Not only in that list but also in a subsequent section named “Maximum Number of Missing Index Groups” within the same topic, there is the following assertion:

Statistics are gathered for a maximum of 500 missing index groups. After this threshold is reached, no more missing index group data is gathered. This threshold is not a tunable parameter and cannot be changed.

That the threshold is not a tunable parameter and cannot be changed, that’s absolutely true. But… regarding the hardcoded maximum, it is not 500 but 600, to start with. So don’t become alarmed if you ever query either sys.dm_db_missing_index_group_stats or sys.dm_db_missing_index_groups and they return any number of rows above 500 and up to 600. However, it won’t typically occur. What is true though is that once there are 600 different index groups registered in that global list exposed via these two DMVs, SQL Server will not register any newer index suggestion until the list has been purged and there are less than 600 elements in it. Therefore, that 600 acts kind of like a hard limit.

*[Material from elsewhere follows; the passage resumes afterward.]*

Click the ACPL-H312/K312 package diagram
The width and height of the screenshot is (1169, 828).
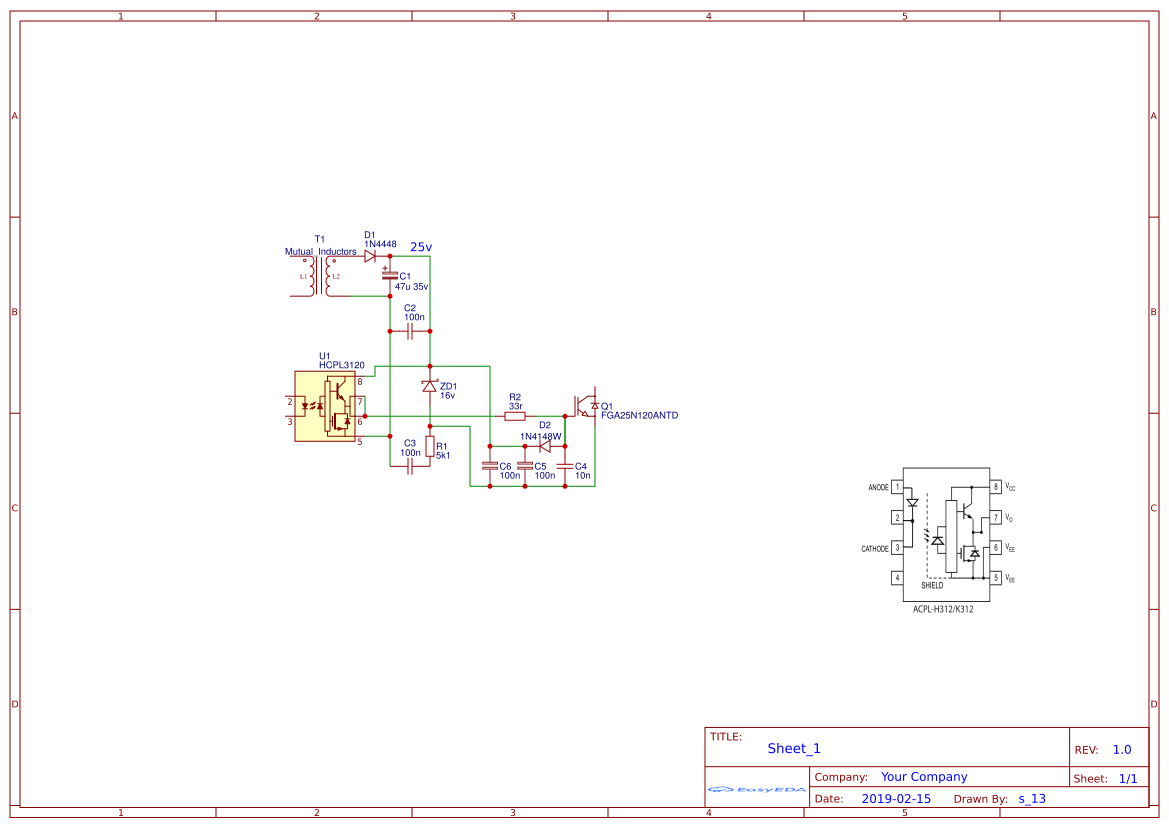tap(945, 535)
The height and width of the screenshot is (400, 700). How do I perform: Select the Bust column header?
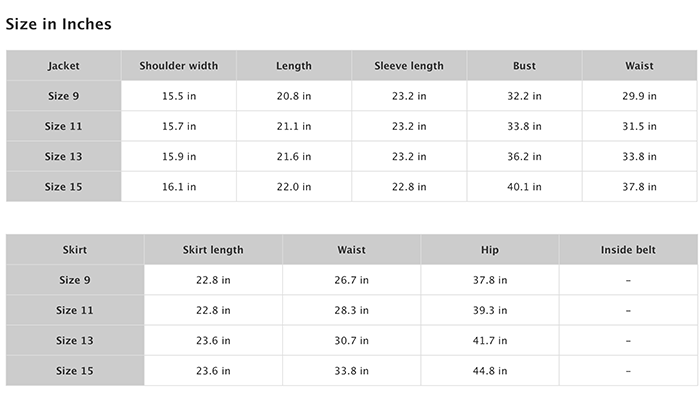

The reason why I said it won’t typically occur that you will see more than 500 rows exposed through those two DMVs is because there is a timer-based task, which executes every 2 minutes, to check if that soft limit of 500 hundred has been exceeded (i.e. if there are more than 500 elements already registered in the list). If that’s the case, it will purge 20 percent of them. And the formula it will use to choose which ones are less valuable to keep around is “Total Improvement Costs/SQRT(Ages in hours)+1”. The query SQL Server runs to identify those missing index stats elements it must get rid of, looks like this:

select tttt.database_id, tttt.object_id, tttt.group_handle from ( select tt.database_id, tt.object_id, tt.group_handle, tt.index_handle, ntile(100) over (order by metrics) as nt from (Select mid.database_id, mid.object_id, mig.index_group_handle as group_handle, mig.index_handle as index_handle, migs_adv.index_advantage/(sqrt(migs_adv.ages)+1) as metrics from ( select (user_seeks + user_scans)* avg_total_user_cost * avg_user_impact as index_advantage, DATEDIFF(hour, case when (last_user_seek IS NULL and last_user_scan IS NULL) then convert (datetime, N'1/1/2000', 101) when (last_user_seek IS NULL and last_user_scan IS NOT NULL) then last_user_scan when (last_user_seek IS NOT NULL and last_user_scan IS NULL) then last_user_seek when (last_user_seek IS NOT NULL and last_user_scan IS NOT NULL) then CASE when (last_user_seek > last_user_scan) then last_user_seek else last_user_scan end end, getdate()) as ages, migs.* from sys.dm_db_missing_index_group_stats migs ) as migs_adv, sys.dm_db_missing_index_groups mig, sys.dm_db_missing_index_details mid where migs_adv.group_handle = mig.index_group_handle and mig.index_handle = mid.index_handle) as tt) as tttt where nt <= 20

The following script would allow you easily exceed the 500 hundred soft limit and eventually see 600 rows through the missing indexes DMVs. While you run the script below from one session, run select count(*) from sys.dm_db_missing_index_groups from a different session and observe how many rows are counted.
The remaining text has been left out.